EXERCISE DESCRIPTION —
Look below for the line that has "Image resolution: width=2464, height=1509.". Set down the lines from there through the line that has "[Facebook] (1543, 1483)", exactly as written.

TASK INPUT —
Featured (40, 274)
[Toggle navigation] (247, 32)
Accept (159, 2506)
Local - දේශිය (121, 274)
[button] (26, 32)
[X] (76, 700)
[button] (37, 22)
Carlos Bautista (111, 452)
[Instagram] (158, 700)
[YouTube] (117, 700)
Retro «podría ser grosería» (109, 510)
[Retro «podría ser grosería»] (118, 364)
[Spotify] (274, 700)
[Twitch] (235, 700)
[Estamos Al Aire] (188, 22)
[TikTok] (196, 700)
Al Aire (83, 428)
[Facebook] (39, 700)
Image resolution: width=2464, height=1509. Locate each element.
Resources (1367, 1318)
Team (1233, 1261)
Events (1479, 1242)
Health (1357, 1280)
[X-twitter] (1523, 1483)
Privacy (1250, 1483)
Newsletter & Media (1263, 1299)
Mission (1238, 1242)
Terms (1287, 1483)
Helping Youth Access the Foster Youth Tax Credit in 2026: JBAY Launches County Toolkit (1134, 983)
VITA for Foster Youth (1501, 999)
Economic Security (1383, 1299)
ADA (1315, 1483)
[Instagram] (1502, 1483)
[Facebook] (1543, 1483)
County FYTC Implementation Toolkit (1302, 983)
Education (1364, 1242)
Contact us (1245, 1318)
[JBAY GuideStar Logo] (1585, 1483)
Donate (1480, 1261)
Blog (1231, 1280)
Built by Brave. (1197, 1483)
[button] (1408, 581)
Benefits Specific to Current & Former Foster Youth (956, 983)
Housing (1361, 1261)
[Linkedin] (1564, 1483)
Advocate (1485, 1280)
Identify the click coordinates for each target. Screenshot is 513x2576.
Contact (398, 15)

ANSWER SPACE —
Image resolution: width=2464, height=1509. Locate each element.
Resources (1367, 1318)
Team (1233, 1261)
Events (1479, 1242)
Health (1357, 1280)
[X-twitter] (1523, 1483)
Privacy (1250, 1483)
Newsletter & Media (1263, 1299)
Mission (1238, 1242)
Terms (1287, 1483)
Helping Youth Access the Foster Youth Tax Credit in 2026: JBAY Launches County Toolkit (1134, 983)
VITA for Foster Youth (1501, 999)
Economic Security (1383, 1299)
ADA (1315, 1483)
[Instagram] (1502, 1483)
[Facebook] (1543, 1483)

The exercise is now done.